Energy-storing smart bricks could provide lighting in houses

By Jonathan Campion
Researchers at Washington University in Missouri have developed ‘smart bricks’, which store energy like a battery and can be recharged...

The findings for this study were recently published in the journal Nature Communications. The research is still at the proof-of-concept stage, but the researchers have claimed that the bricks - which are the ordinary red house bricks used in construction, coated with a conductive coating known as Pedot - can store substantial amounts of energy. Researchers estimate that 50 such bricks can store enough energy to power lighting for five hours.

Energy experts have voiced varying opinions about the potential for these smart bricks. The author of the study, Professor Julio D’Arcy, was optimistic, commenting: “Advantageously, a brick wall serving as a supercapacitor can be recharged hundreds of thousands of times within an hour.
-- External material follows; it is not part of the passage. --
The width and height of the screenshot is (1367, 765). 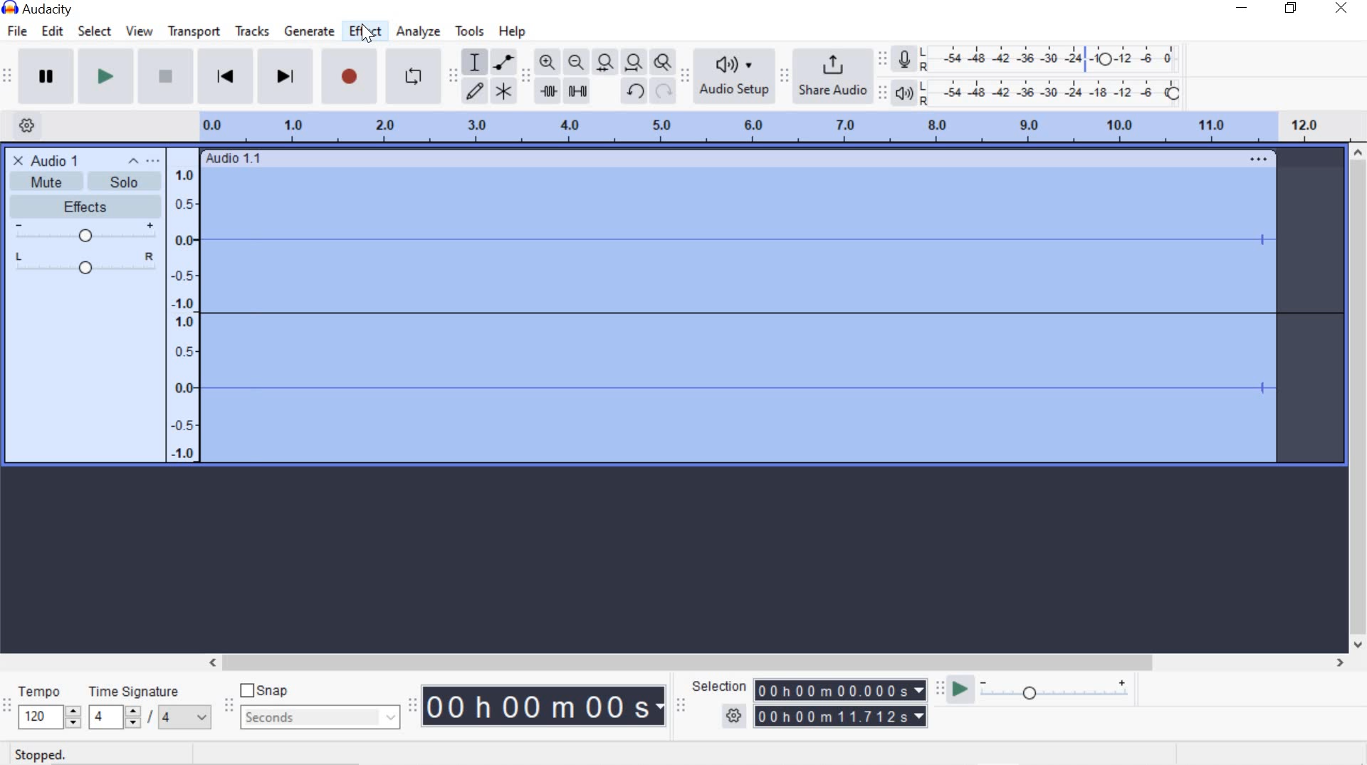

If you connect a couple of bricks, microelectronics sensors would be easily powered”.

However, Richard McMahon, the professor of power electronics at the University of Warwick, expressed reservations: “The samples that have been made are small and although some indication is given about how they can be made into bigger units it’s obvious that any useful application would require modules, comprising a number of devices, at least the size of a standard brick. Brick is a brittle material and so handling relatively thin sheets for assembly into modules could be an issue”.